May 20, 2026 · 10 min read

ChromaDB Runs Your Code Before It Checks If You're Authenticated—And 73% of the AI Vector Databases on the Internet Still Have the Bug

CVE-2026-45829 lets an unauthenticated request fetch a model from Hugging Face and execute it on the ChromaDB host before the auth check ever fires. HiddenLayer reported it in February. The patch shipped two weeks ago. The exposure surface barely moved.

Abstract visualization of a vector database server with subtle blue light leaking from the rack, conveying an unauthenticated code execution vulnerability in an AI infrastructure component

What Happened

On May 19, 2026, BleepingComputer reported on a maximum severity flaw in ChromaDB, the open source vector database that has become a default component of modern AI applications. The vulnerability is tracked as CVE-2026-45829, and the mechanic is unusually clean: ChromaDB authenticates after it has already executed the user supplied code.

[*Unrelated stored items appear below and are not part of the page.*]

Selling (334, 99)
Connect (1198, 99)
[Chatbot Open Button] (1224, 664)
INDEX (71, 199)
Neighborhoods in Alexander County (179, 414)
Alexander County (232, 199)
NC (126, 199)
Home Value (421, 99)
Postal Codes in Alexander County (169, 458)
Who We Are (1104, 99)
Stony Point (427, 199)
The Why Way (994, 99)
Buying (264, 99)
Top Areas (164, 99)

HiddenLayer, the AI security firm that disclosed the bug, summarized it as well as anyone could: "The authentication is not missing, it is just in the wrong place. By the time it fires, the model has already been fetched and executed locally." The auth check still runs. It just runs too late to matter.

What ChromaDB Does

ChromaDB is a vector database. It stores embeddings—the numeric representations of text, images, or other content that AI models use to compare semantic similarity—and provides a query interface for the application layer to look up the most relevant matches. Every retrieval augmented generation (RAG) pipeline, every semantic search feature, every "ask your documents" application built in the last two years has a vector database underneath it. ChromaDB is one of the two or three open source projects most people pick for that role.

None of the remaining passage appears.